Great transit can only be great when it connects the kinds of places people want to live, work and just be. Transit is still an important part of this new collection of photos and essays, but is integrated into each neighborhood exploration rather than standing on its own. To fully appreciate a city like Tokyo, it is helpful to consider individual components but then step back to see all of them as the system of systems they comprise, influencing and interacting with each other in complex ways.
The other main distinction of this second volume is the selection of locations. The original volume contains many places that I either knew well or researched enough in advance to know that they were target rich environments for photography, video and stories. This time I’ve gone farther afield, further away from the multiple commercial nodes around the Yamanote Line, in many cases exploring unfamiliar territory for the first time. There are a few repeat neighborhoods, but in each case I’ve made a point to visit at a different time of day and will emphasize aspects not covered in earlier posts.

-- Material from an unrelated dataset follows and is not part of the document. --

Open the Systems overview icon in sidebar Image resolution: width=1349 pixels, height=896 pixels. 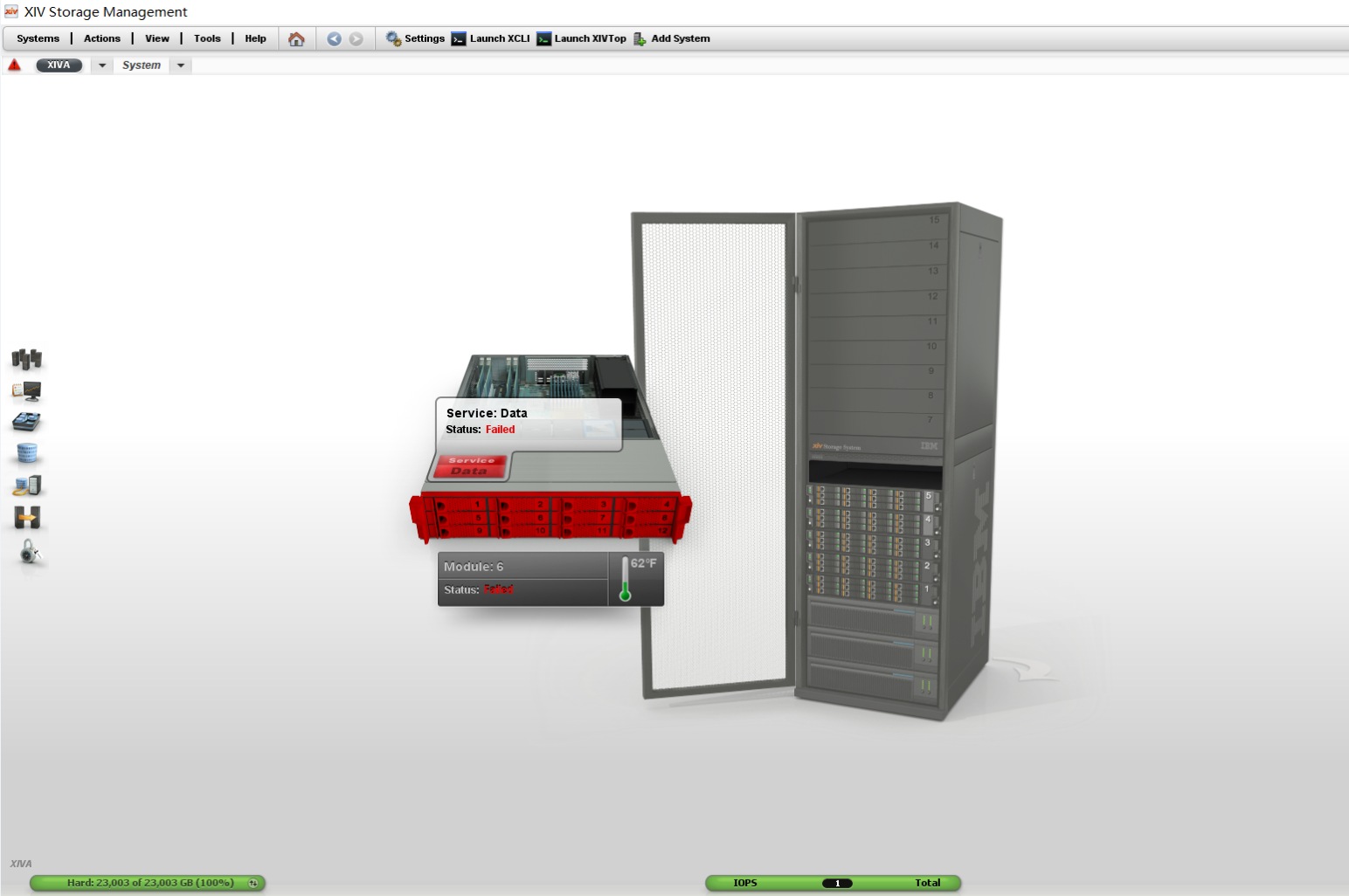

When I published the original volume, I was still based in the United States and in the early stage of creating my own consulting service. I had several pathways I was considering, but at its core was the idea of facilitated community engagement regarding urban development and environment issues that utilized rich content and social media to compliment traditional (and not always very successful) means of public participation in planning discussions. I’ve since relocated with my family to China, where neither unfettered media nor organized community groups are enthusiastically endorsed by the powers that be. There are still many opportunities to document and analyze the impacts on people and the environment caused by the massive shifts in the physical development of cities here, so while my original idea may be difficult to execute, I think there are plenty of adjacent areas into which I could fit. Meanwhile, Japan is now just a short flight away, opening the door for periodic travel and project based work. My one to five year goals include building more ties to what’s going on in Japan’s cities, with the intention to move and work full time there at some point during my career. Consider this collection of works as a renewed affirmation that, regardless of wherever I happen to be located, part of me will probably always be in Tokyo.

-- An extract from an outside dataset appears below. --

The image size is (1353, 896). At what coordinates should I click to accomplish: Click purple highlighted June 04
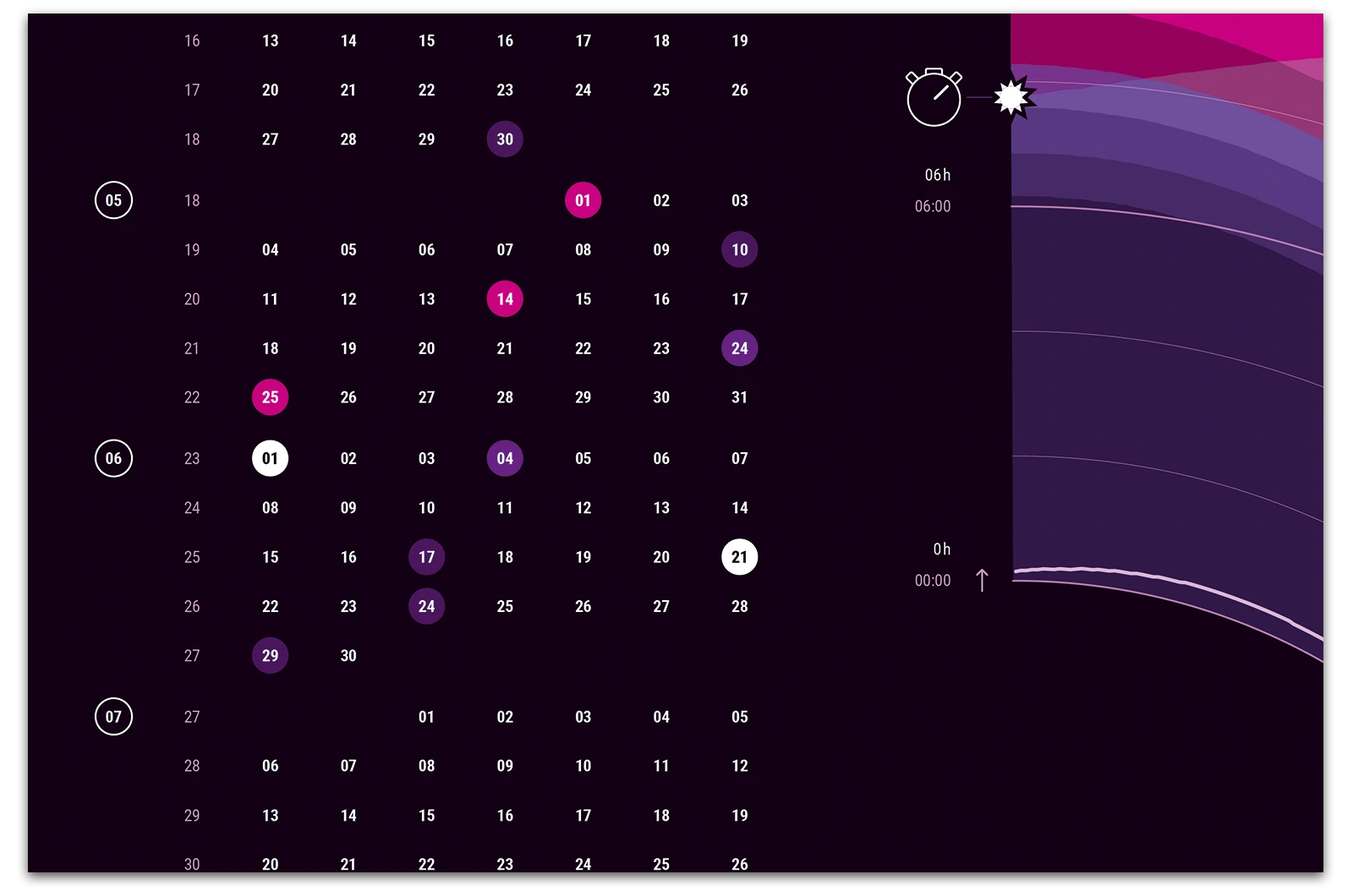(505, 459)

As before, to follow the project you can either subscribe to the blog directly via RSS (upper right corner), bookmark this page and check back as the list below becomes a linked table of contents, or connect via Twitter for updates at @mjvito (日本語: @michaelvito_jp).

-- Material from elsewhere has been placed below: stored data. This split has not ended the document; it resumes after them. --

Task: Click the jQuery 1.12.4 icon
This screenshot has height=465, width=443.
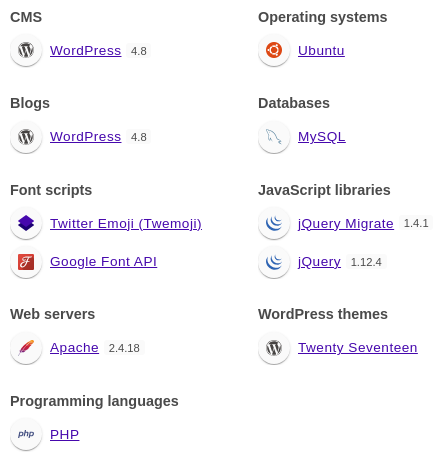Action: click(274, 262)
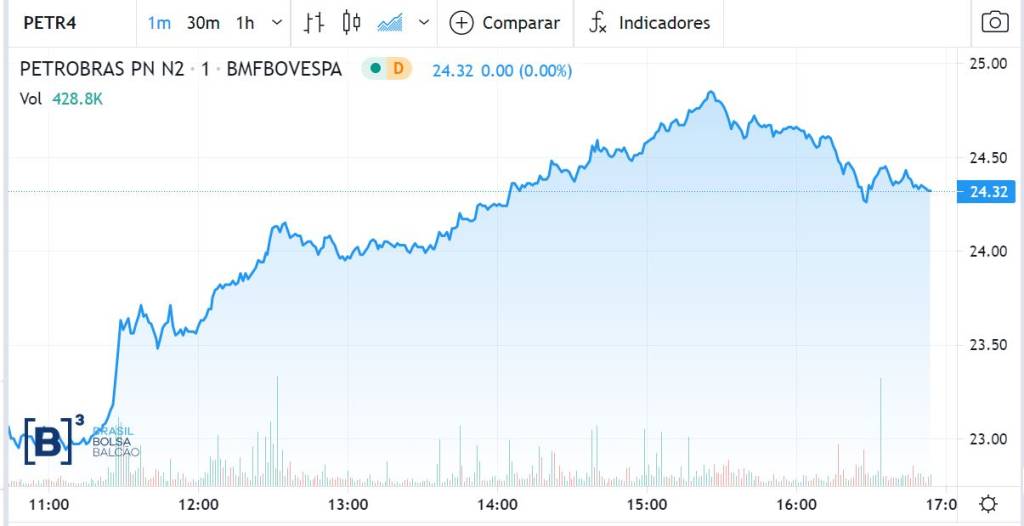Open the Comparar symbol dialog
The image size is (1024, 526).
coord(521,22)
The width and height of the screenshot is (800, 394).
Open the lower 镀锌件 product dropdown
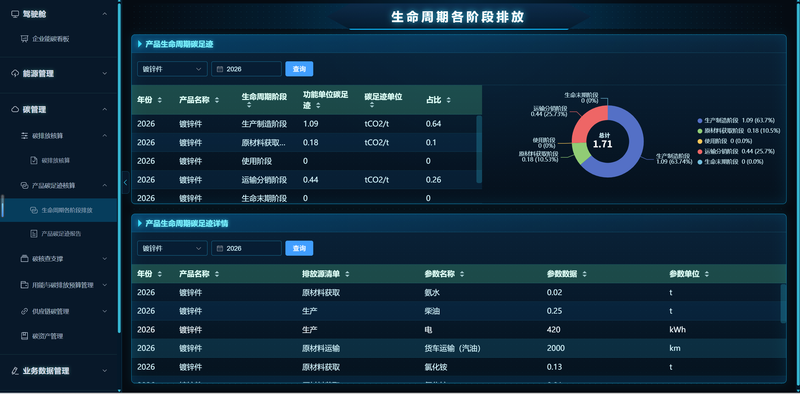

The Tokyo Project, Volume 2
- Nakano Sun Mall Shotengai
- Asagaya Pearl Center Shotengai
- Futaba in Ogikubo
- Taishoken in Eifukucho
- Walk from Hikifune to Sanya
- Irohakai Shotengai in Sanya
- Joyful Minowa Shotengai in Minowabashi, Session 2
- Yanaka Ginza Shotengai in Nippori
- Tanaka Shoten in Hitotsuya
- Ikaruga in Kudanshita
- Shimokitazawa, Session 2
- Ivan Ramen Plus in Kyodo
- Ramen Jiro in Mita
- Muteppo in Nakano
- Musashikoyama Palm Shotengai, Session 2
- Togoshi Ginza Shotengai, Session 2
- Harajuku Omotesando Genki Matsuri Super Yosakoi 2014
- Tokyo Koenji Awa Odori 2014
- The Tokyo Project, Volume 2: Epilogue
Here is a small set of highlights to kick things off. These images will all appear again as I complete pieces for each neighborhood or place, which I’ve begun diving into with gusto. Welcome back to The Tokyo Project.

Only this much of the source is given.